1) if x in (1, 3, 4) is a valid syntax
2) if x in (x1, x2, x3) is a invalid
which means one has to write
3) if x=x1 or x=x2 or x=x3.
I suggest syntax 2) should be valid.
It does if the variables are elements of an array.
The syntax is
expression in array-name
Thanks data_null_, but I am talking about the in operator accepting variable names.
And I am proposing that this be valid in sas code
Other syntaxes may be valid for other cases, but that is irrelevant.
x1=whichc('watermelon', of fruit
x2=('watermelon' in fruit); is also valid
But this is not related to my OP, which is about the in operator accepting variable names.
It doesn't. I suggest it should.
Seems like "make work" for developers and they could use that time to give us something we really need.
I believe arrays are generally underutilized as variable lists.
Unfortunately, using arrays for this purpose is a rather limited workaround:
1- arrays are only valid in a data step.
2- arrays cannot be used in a where clause.
The in operator on the other hand can be used with almost all procedures as part of a where clause.
So, the overlap between my suggestion and the array workaround is tiny, and as a replacement this workaround is poor indeed.
Furthermore, once variables names are recognised by the parser, expressions can (hopefully right away, or as a further enhancement) be used too, as in:
x1 in (2, var3/100).
This proposal is analogous to the SPSS ANY operator, which was about the only thing I found in SPSS I really liked.
SAS would be easier to use if everywhere it accepted a number or text constant it would also accept any expression. If that is not possible, at least give us variables. Make the language simpler and more consistent. Remove as many special cases as possible.

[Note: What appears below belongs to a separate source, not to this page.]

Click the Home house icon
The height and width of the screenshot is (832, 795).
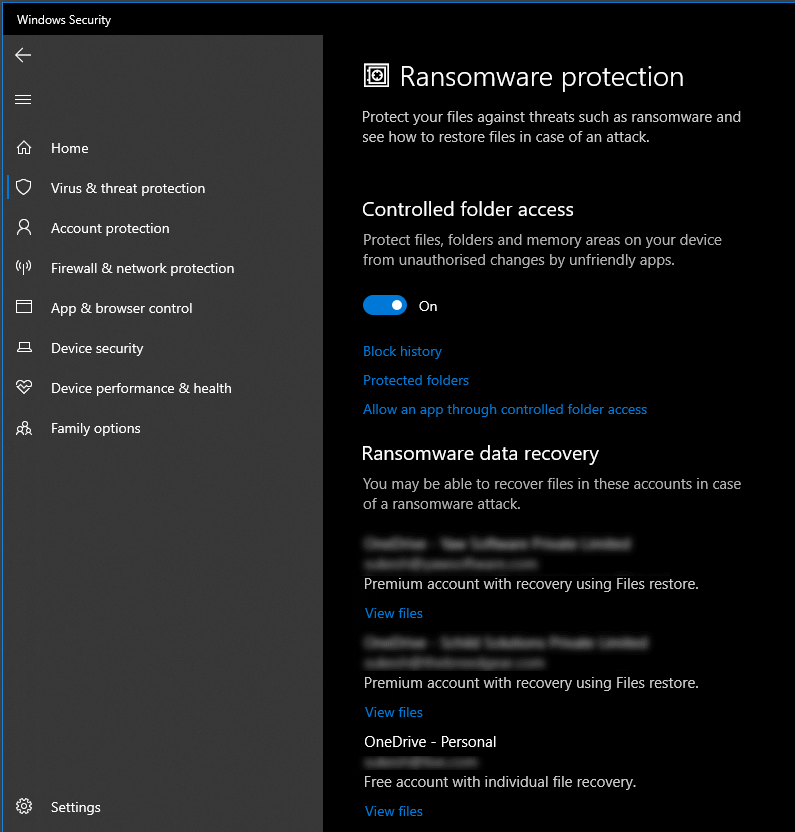[24, 148]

I still like this idea. I've always found my self wanting this to work at one time or the other. If anything comes of this perhaps a function like:
which equals true only when y equals any of the parameters x1 through xn.
Doesn't the IN() function already support this? They just need to document it.
if IN(x,x1, x2, x3) THEN ...
Well, there you go!
BUT... Reeza just introduced me to WhichC() and WhichN(), which can do this AND is documented.